Medina spent the majority of his 2021 season with the Triple–A Lehigh Valley IronPigs, making 17 starts and registering a 4–5 record and 5.05 ERA with 55 strikeouts in 67 2/3 innings pitched. In 4 major league games with the Phillies, he allowed 3 runs on 9 hits and 4 walks in 7 2/3 innings of work. On December 1, 2021, the Phillies designated Medina for assignment following the signing of Johan Camargo. The decision on Medina's designation was delayed due to the 2021–22 Major League Baseball lockout, which prompted a freeze on Major League transactions.

===New York Mets===
Following the end of the lockout, Medina was claimed off of waivers by the Pittsburgh Pirates, on March 16, 2022. On April 7, he was designated for assignment and was subsequently traded to the New York Mets in exchange for cash and optioned to the Syracuse Mets of the Triple–A International League.

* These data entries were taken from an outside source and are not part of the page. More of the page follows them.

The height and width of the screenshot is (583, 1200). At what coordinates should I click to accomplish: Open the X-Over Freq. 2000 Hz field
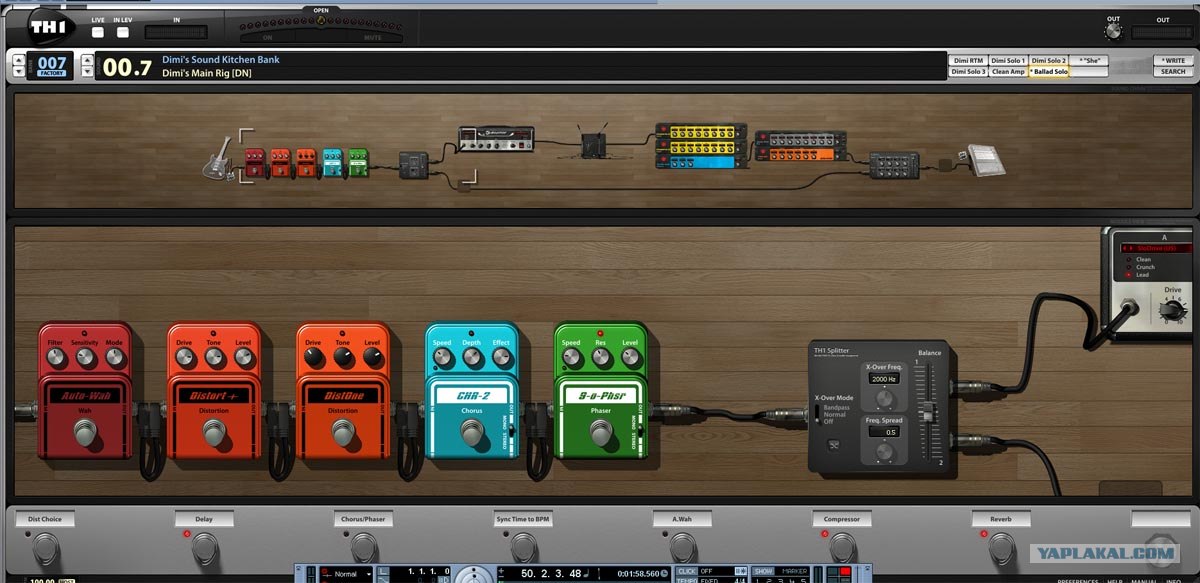[884, 379]
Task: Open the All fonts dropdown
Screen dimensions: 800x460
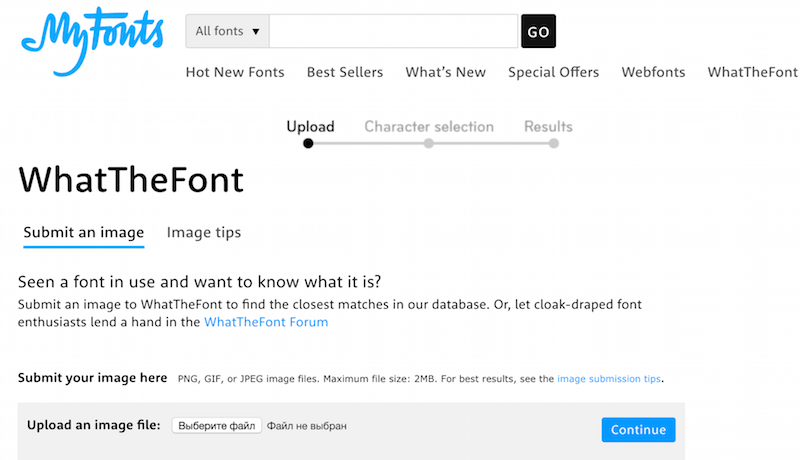Action: click(x=227, y=31)
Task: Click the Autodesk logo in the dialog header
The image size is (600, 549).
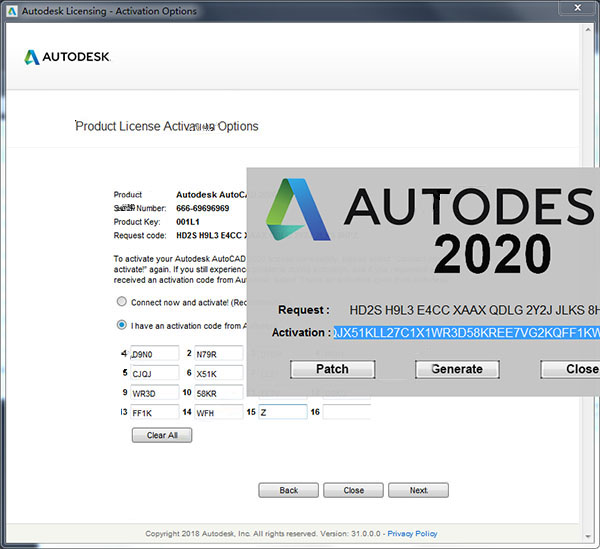Action: click(x=66, y=57)
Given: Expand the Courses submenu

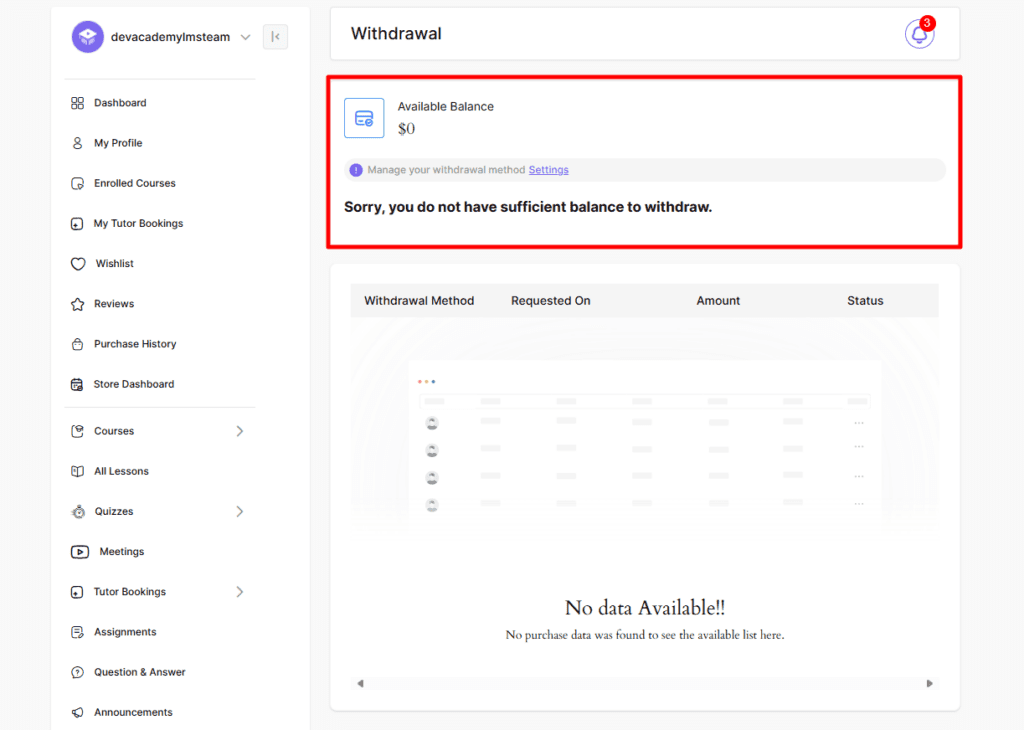Looking at the screenshot, I should point(239,431).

On June 5, he recorded his first career MLB save in the 10th inning of a 5–4 win against the Los Angeles Dodgers. In 14 games for the Mets, he posted a 6.08 ERA with 17 strikeouts and 1 save in 23 2/3 innings of work. On September 6, Medina was designated for assignment. He cleared waivers and was sent outright to Triple–A Syracuse on September 9. He elected free agency following the season on November 10.

===Kia Tigers===
On December 6, 2022, Medina signed a minor league deal with the Milwaukee Brewers organization. He was released on December 15, to formally sign overseas.

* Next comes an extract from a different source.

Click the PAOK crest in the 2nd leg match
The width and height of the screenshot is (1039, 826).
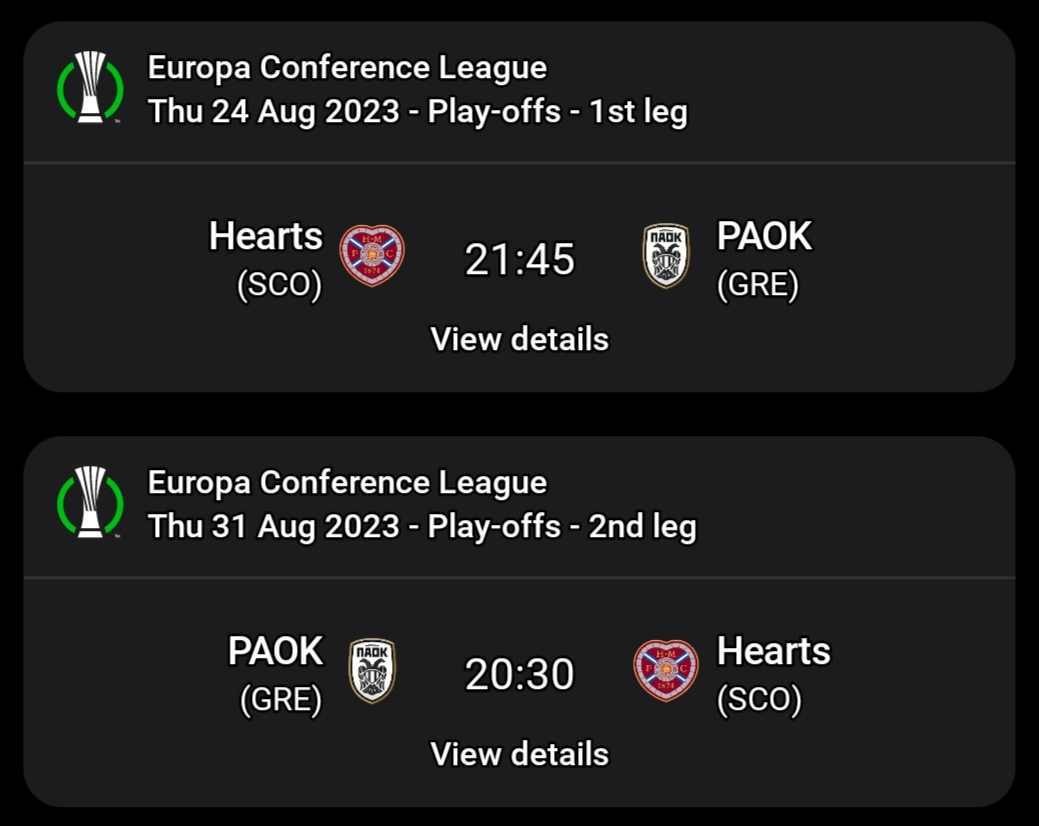point(372,670)
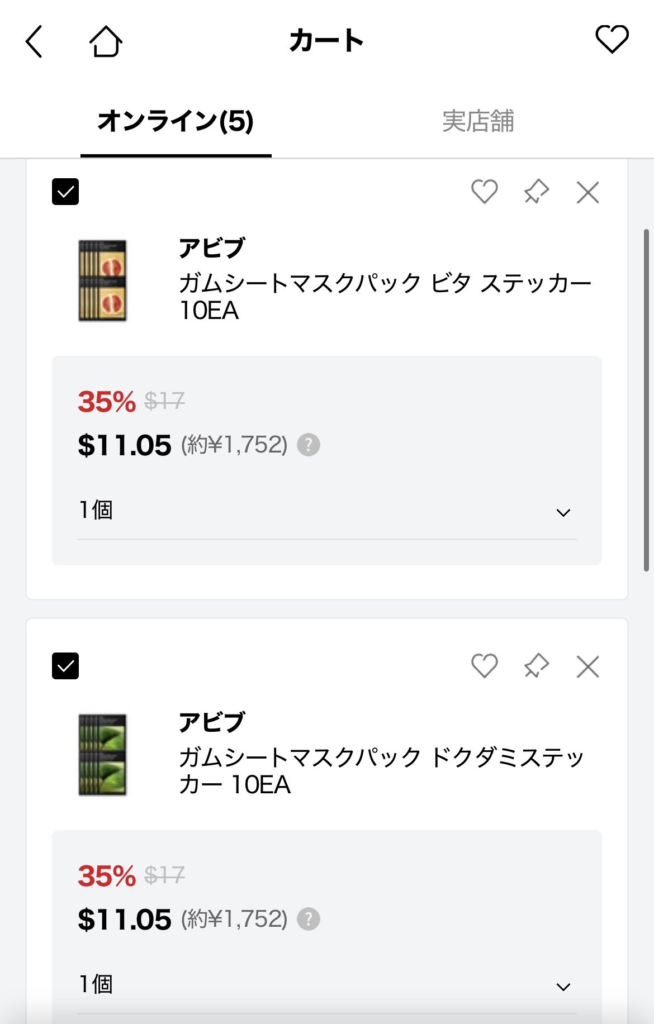
Task: Switch to the オンライン(5) tab
Action: point(175,122)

On December 11, 2022, Medina agreed to a contract with the Kia Tigers of the KBO League. Medina made 12 starts for Kia in 2023, but struggled to a 2–6 record and 6.05 ERA with 36 strikeouts in 58 innings pitched. On July 4, 2023, he was released by the Tigers following the signing of Mario Sanchez.

===Washington Nationals===
On February 2, 2024, Medina signed a minor league contract with the Washington Nationals. In 49 relief appearances for the Triple-A Rochester Red Wings, he compiled an 8–3 record, 3.76 ERA, and 60 strikeouts across 64 2/3 innings pitched. Medina elected free agency on November 4.

===Seattle Mariners===
On November 18, 2024, Medina signed a minor league contract with the Seattle Mariners. In 27 appearances for the Triple-A Tacoma Rainiers, he logged a 3–2 record and 5.03 ERA with 26 strikeouts over 34 innings of work. Medina was released by the Mariners organization on June 23, 2025.

===Philadelphia Phillies (second stint)===
On July 4, 2025, Medina signed a minor league contract with the Philadelphia Phillies. He made 10 appearances (seven starts) for the Triple-A Lehigh Valley IronPigs, posting an 0–3 record and 3.41 ERA with 29 strikeouts across 31 2/3 innings pitched. Medina elected free agency following the season on November 6.

===Toros de Tijuana===
On May 3, 2026, Medina signed with the Toros de Tijuana of the Mexican League.